Ever since Prime Minister Sher Bahadur Deuba of the Nepali Congress took office in Nepal, no high-level meetings between the two countries have taken place. Narayan Khadka, Nepal’s Foreign Minister, was scheduled to visit China last year; but the visit failed to materialize as there was no flight connectivity between the two countries in the wake of the Covid restrictions.

Other senior Chinese officials, including Wang, Song Tao, the head of the International Liaison Department of the Chinese Communist Party, would be part of the delegation headed by Wang, reported The Kathmandu Post.

Importantly, the visit will be significant as it is coming a few weeks after the Nepali Parliament ratified the MCC, a $500 million US grant program, which Beijing reportedly remains wary of.

China-leaning communist parties in Nepal were initially resisting the ratification of the US aid program and only relented after the US warned senior Nepali leaders of repercussions on the bilateral ties with Washington. Signed in 2017, the MCC-Nepal compact was ratified on 27 February this year.

In the weeks leading to the MCC ratification, China issued three statements on the MCC, criticizing the US for what it says “coercive diplomacy”. When the MCC ratification was adopted, Beijing said it "noted" the development.

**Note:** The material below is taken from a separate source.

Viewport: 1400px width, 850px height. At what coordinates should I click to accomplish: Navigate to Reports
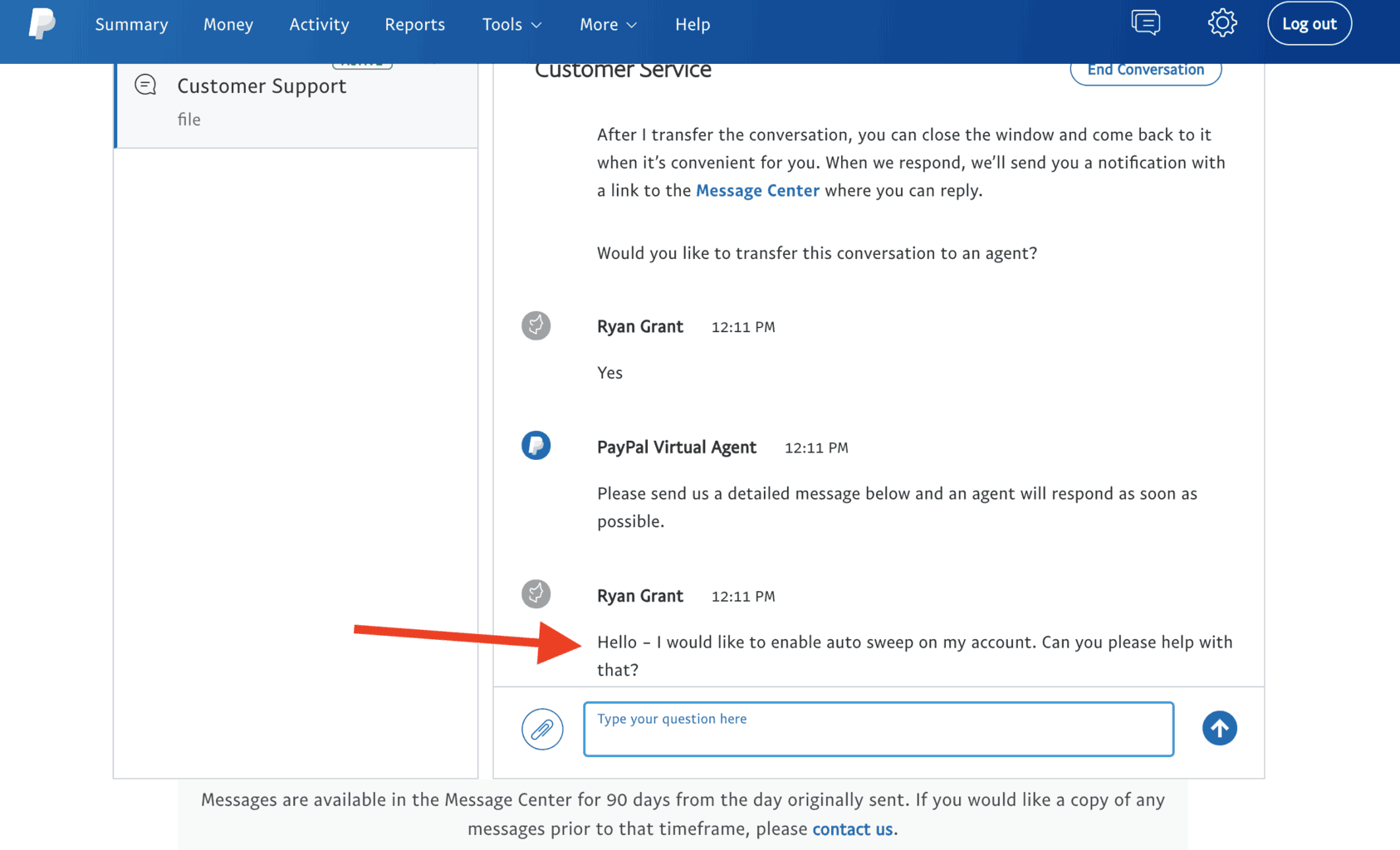pyautogui.click(x=414, y=24)
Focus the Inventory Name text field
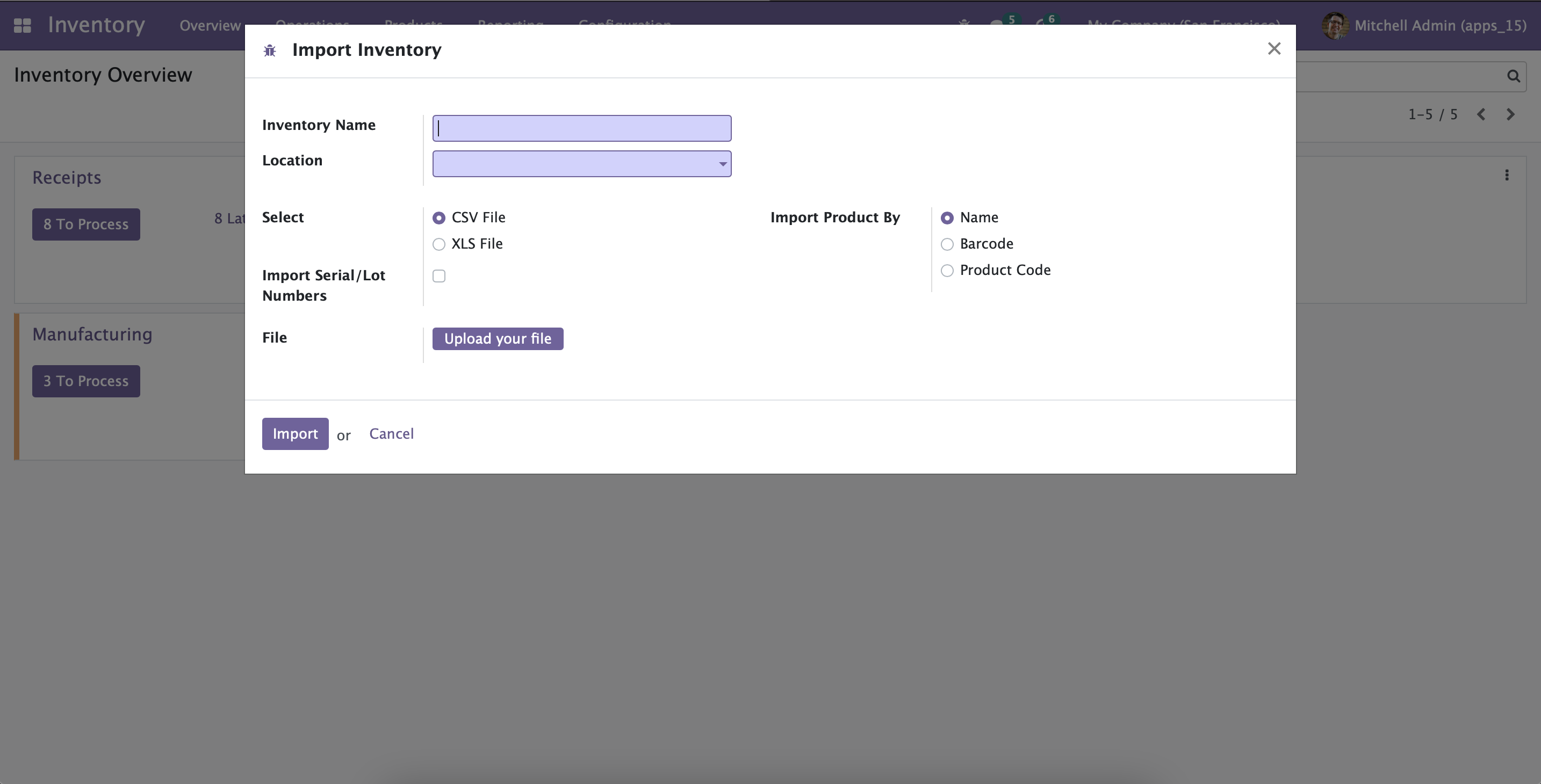 tap(581, 128)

“Beijing also wants to gauge if the American grant’s implementation could affect its security and strategic concerns and it also sees an opportunity to push its Belt and Road Initiative which Nepal signed up to in 2017, according to them,” reported The Kathmandu Post, citing senior Nepali officials.

Global Times, the mouthpiece of the Chinese Communist Party, and China Times in their recent editorials also warned against the “risks” that come with the US aid program.

Significantly, the $500 million grant under the aid program will be used in the development of the high-capacity transmission lines in Nepal, which will help it to export its excess electricity to neighboring India and Bangladesh.